Reproduce the records word for word, beginning at the very first line and continuing through the line that contains "point(1077,390)".

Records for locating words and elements
+ + + + + + +

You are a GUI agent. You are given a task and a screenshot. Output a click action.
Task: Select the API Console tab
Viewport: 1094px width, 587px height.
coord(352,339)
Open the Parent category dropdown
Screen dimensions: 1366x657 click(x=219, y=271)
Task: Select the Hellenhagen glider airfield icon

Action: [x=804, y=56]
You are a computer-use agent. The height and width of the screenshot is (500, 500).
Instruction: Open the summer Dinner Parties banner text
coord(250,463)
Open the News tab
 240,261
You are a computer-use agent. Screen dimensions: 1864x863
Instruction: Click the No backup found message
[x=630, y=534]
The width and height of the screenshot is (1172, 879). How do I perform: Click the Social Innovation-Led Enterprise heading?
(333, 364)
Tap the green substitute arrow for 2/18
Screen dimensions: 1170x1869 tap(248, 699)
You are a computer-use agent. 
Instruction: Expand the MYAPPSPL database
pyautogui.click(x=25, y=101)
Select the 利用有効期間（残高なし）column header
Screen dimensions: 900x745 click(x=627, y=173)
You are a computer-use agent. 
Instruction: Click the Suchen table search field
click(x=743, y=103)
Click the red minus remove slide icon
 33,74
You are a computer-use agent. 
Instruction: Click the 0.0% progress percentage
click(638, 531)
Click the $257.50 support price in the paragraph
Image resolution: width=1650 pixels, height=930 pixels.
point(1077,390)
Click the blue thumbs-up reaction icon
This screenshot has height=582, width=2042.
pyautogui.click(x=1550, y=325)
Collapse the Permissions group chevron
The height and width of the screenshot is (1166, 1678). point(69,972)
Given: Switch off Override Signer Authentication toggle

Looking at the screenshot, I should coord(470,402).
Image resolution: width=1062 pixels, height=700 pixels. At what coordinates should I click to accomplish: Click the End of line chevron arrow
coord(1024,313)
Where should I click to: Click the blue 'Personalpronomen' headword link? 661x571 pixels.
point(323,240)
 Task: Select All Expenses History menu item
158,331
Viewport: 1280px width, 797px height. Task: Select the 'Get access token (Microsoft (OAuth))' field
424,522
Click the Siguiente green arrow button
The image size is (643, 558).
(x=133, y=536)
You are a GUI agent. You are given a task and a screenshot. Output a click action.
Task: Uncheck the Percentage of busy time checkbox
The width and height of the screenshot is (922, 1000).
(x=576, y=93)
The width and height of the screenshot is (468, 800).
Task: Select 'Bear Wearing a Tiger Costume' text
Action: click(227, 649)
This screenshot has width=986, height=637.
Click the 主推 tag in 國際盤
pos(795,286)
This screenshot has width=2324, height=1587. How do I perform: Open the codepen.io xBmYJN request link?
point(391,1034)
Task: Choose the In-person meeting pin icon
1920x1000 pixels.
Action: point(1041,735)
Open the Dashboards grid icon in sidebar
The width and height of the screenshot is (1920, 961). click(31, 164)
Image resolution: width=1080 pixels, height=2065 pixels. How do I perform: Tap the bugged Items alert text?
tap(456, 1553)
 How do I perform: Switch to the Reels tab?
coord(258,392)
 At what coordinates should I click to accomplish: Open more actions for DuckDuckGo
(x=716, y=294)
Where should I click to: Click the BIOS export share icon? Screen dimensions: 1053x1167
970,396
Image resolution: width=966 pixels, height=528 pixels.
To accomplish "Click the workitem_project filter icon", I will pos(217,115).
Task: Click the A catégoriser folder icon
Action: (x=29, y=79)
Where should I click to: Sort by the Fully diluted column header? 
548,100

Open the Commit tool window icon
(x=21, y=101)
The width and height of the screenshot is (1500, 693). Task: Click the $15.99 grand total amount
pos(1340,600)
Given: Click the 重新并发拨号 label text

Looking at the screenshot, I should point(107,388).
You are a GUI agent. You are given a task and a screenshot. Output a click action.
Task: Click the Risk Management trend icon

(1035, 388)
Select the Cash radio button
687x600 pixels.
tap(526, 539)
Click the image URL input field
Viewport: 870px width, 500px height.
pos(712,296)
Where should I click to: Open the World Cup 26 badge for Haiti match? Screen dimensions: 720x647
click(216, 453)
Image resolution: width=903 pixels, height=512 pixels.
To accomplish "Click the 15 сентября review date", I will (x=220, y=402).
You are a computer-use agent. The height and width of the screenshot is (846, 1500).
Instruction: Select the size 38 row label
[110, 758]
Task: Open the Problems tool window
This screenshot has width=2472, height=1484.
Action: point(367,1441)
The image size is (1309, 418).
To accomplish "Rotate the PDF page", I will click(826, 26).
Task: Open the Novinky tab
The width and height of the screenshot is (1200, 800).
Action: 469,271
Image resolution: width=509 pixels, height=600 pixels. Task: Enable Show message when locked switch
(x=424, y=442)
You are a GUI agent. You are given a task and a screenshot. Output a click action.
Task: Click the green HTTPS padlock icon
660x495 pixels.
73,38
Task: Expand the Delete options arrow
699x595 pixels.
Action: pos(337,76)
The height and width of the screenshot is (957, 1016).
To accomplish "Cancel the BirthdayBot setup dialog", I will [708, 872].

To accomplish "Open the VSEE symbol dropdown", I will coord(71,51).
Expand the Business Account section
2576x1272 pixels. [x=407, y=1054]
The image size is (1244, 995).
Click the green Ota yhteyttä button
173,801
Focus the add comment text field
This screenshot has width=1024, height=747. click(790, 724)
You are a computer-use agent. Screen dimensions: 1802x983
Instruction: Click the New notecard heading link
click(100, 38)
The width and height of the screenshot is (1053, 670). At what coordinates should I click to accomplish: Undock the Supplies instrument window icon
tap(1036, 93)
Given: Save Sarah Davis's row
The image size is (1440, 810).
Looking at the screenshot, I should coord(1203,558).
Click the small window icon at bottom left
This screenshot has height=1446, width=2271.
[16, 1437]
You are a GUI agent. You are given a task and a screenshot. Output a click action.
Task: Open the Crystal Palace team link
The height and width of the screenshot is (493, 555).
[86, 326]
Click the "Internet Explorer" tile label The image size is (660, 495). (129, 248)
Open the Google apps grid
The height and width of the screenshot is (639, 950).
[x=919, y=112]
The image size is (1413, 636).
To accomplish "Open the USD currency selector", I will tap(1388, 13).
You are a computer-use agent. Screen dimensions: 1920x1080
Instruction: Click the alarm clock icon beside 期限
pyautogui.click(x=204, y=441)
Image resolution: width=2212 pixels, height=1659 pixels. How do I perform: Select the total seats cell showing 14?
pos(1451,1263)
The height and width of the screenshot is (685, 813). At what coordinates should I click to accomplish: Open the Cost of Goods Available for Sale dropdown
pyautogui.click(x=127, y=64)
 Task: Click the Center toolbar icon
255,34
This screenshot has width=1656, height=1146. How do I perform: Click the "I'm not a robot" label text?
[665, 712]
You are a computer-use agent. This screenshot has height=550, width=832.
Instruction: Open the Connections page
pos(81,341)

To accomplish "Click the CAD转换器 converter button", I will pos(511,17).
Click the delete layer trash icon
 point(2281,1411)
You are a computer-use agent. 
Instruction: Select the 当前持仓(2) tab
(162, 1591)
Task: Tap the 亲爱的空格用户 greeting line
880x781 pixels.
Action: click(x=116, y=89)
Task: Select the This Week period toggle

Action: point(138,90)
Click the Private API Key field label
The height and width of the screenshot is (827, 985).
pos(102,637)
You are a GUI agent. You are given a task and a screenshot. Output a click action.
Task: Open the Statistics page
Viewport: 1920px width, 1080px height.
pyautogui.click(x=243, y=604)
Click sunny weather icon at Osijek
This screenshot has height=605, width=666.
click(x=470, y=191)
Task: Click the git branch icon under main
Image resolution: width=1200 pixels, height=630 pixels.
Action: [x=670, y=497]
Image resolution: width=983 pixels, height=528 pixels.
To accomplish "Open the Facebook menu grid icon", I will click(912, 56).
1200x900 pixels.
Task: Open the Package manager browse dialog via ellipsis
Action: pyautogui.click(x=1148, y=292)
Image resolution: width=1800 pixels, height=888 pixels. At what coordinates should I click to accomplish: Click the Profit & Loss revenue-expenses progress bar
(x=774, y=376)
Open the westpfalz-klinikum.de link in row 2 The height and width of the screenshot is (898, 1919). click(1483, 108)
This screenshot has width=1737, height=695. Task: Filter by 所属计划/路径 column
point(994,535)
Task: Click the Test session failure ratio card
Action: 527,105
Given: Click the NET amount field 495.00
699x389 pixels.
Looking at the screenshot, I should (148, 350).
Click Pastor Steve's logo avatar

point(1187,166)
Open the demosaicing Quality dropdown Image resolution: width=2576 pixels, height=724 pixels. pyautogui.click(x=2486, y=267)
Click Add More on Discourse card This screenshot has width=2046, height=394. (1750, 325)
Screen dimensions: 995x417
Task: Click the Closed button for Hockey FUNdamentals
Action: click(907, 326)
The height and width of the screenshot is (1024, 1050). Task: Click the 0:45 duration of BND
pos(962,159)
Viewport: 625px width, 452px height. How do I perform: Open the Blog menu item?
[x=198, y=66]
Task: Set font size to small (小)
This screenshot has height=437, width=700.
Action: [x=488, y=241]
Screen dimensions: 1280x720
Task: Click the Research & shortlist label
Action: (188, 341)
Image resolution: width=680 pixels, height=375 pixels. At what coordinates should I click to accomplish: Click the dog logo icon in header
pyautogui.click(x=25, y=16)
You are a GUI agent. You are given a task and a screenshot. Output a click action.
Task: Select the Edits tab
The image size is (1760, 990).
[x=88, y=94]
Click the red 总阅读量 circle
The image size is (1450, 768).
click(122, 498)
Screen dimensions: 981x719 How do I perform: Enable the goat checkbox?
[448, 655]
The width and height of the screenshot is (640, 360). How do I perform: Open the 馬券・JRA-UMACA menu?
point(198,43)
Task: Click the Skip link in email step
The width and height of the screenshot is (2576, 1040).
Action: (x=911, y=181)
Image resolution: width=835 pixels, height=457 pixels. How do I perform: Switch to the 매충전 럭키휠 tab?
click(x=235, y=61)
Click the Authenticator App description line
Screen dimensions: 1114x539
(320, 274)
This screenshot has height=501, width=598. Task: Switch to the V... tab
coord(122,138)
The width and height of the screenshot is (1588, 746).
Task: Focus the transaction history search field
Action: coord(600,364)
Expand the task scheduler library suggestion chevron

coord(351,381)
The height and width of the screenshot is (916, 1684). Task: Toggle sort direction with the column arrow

+ + + + + + +

» **RESPONSE**
You are a GUI agent. You are given a task and a screenshot. Output a click action.
Task: Select the API Console tab
Viewport: 1094px width, 587px height.
coord(352,339)
Open the Parent category dropdown
Screen dimensions: 1366x657 click(x=219, y=271)
Task: Select the Hellenhagen glider airfield icon

Action: [x=804, y=56]
You are a computer-use agent. The height and width of the screenshot is (500, 500).
Instruction: Open the summer Dinner Parties banner text
coord(250,463)
Open the News tab
 240,261
You are a computer-use agent. Screen dimensions: 1864x863
Instruction: Click the No backup found message
[x=630, y=534]
The width and height of the screenshot is (1172, 879). How do I perform: Click the Social Innovation-Led Enterprise heading?
(333, 364)
Tap the green substitute arrow for 2/18
Screen dimensions: 1170x1869 tap(248, 699)
You are a computer-use agent. 
Instruction: Expand the MYAPPSPL database
pyautogui.click(x=25, y=101)
Select the 利用有効期間（残高なし）column header
Screen dimensions: 900x745 click(x=627, y=173)
You are a computer-use agent. 
Instruction: Click the Suchen table search field
click(x=743, y=103)
Click the red minus remove slide icon
 33,74
You are a computer-use agent. 
Instruction: Click the 0.0% progress percentage
click(638, 531)
Click the $257.50 support price in the paragraph
Image resolution: width=1650 pixels, height=930 pixels.
point(1077,390)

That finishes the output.